Planning advocate outlines challenge for state panel

New members will be able to implement the State Development and Redevelopment Plan

By: David Campbell
   Dianne Brake, president of The Regional Planning Partnership, a nonprofit organization that advocates for "smart growth," had a few choice words for the newly convened State Planning Commission at its recent meeting.
   Ms. Brake told commission members, many newly appointed by the governor, that they are the first generation of commissioners to have the opportunity to implement the State Development and Redevelopment Plan, the state’s blueprint for smart growth.
   "Implementation has never really been tried," she said. "This new commission is the one which will really try to understand how to put the plan into action."
   The State Plan’s smart growth approach aims to focus new development and redevelopment in "regional centers" in order to protect undeveloped open spaces and diminish sprawl. The plan seeks a balance between conservation and economic growth.
   According to Ms. Brake, herself a former commissioner, until now the State Planning Commission has focused on developing and revising the State Plan and not on implementation.
   The first State Plan was finalized in 1992 in response to a mandate by the state Legislature under the State Planning Act, which was signed by former Gov. Thomas Kean in 1986.
   The Planning Commission was created under the legislation, as was the Office of State Planning, which has been renamed the Office of Smart Growth under Gov. James E. McGreevey.
   Also, the State Planning Act directed that a State Plan be developed, and the act created a statewide planning process called Cross-acceptance to ensure that state, county and local governments, with the public, participate in preparing and updating the State Plan, and that compatibility among policies at all levels is sought.
   The first round of cross-acceptance began following the enactment of the State Planning Act, and the second round began with the Planning Commission’s release of its preliminary revised State Plan in 1997. The final draft of the revised State Plan was approved March 1, 2001.
   Ms.
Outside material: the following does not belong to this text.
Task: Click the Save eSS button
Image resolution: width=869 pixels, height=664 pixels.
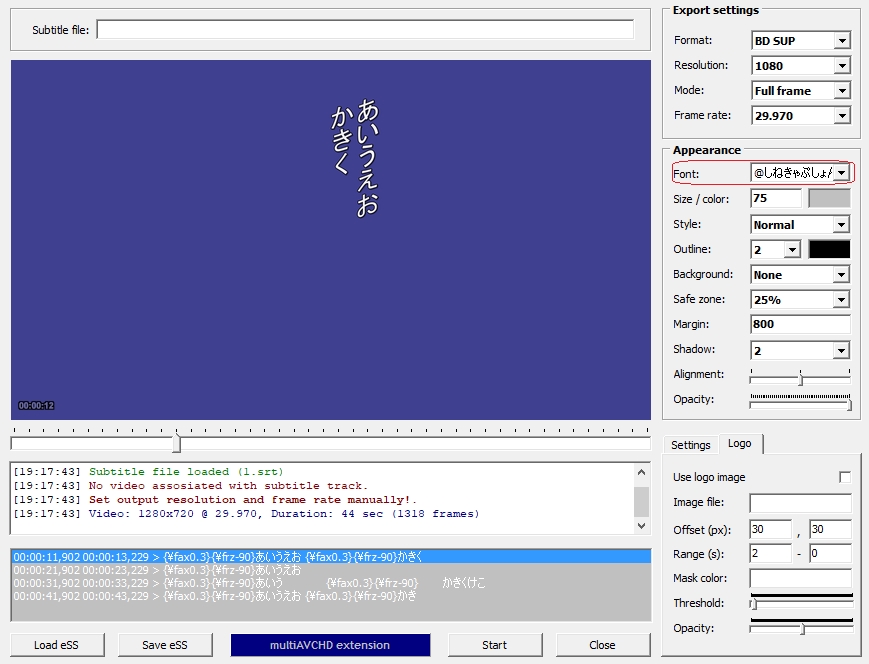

Brake recommended the commission now focus its implementation efforts by concentrating on three key systems — the economy, transportation and the environment. Economic growth targets must be set; transit corridors must be selected; and watersheds must be protected, she said.
   "The commission needs to know how much growth municipalities have currently zoned for and where they currently say it will go," Ms. Brake said.
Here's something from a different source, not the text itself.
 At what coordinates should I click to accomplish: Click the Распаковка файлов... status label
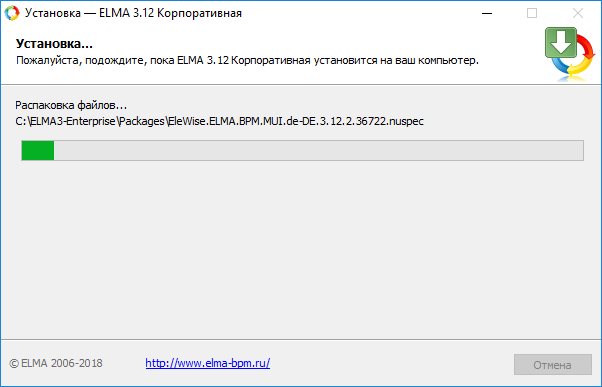(x=71, y=105)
   "This picture of the future build-out of the state, anticipated to be reached when today’s babies become teen-agers, must be changed to avoid all the bad things that go along with ‘dumb growth’ — traffic congestion, loss of open space, air and water pollution," she said.
   One of the tools the commission has at its disposal, Ms. Brake said, is the Regional Planning Partnership’s Goal Oriented Zoning (GOZ) computer modeling software, which calculates the amount and type of residential and commercial development that would occur if all developable land were built out as zoned.
   GOZ has been used to show that environmental impacts from full build-out in Middlesex, Mercer and Somerset counties are reduced through smart-growth planning under the State Plan, she said.
   "I hold out hope to you that if it can be done for one region, it can be done for the whole state, for a better future for all of New Jersey," Ms. Brake said.
   Planning Commission Vice Chair Michele Byers said the commission indeed has focused up until now on writing the State Plan rather than implementation.
   "We were sidetracked on cross-acceptance, but it didn’t have to be that way," Ms. Byers said. "We wanted to make the plan more user-friendly, more comprehensive. A whole slew of issues kept us busy, but it kept us from working on implementation."
   Responding to Ms. Brake’s action plan, Ms. Byers said: "I’m very supportive of everything Dianne has presented. What Dianne’s got are some great ideas and some specific steps that can be done."
   Commissioner David Fisher said he agreed with Ms. Brake’s assessment of past work by the commission.
   "The past three or four years has focused to a great extent on the reconstruction of the State Plan, and cross-acceptance with municipal bodies and counties to develop a new State Plan," he said.
   "I think there’s a new opportunity here now that the re-adopted plan is off to the side a bit to get to the tough job of making a difference, especially in the centers," Mr. Fisher said. "We want to encourage more towns to create centers and encourage redevelopment and improvement."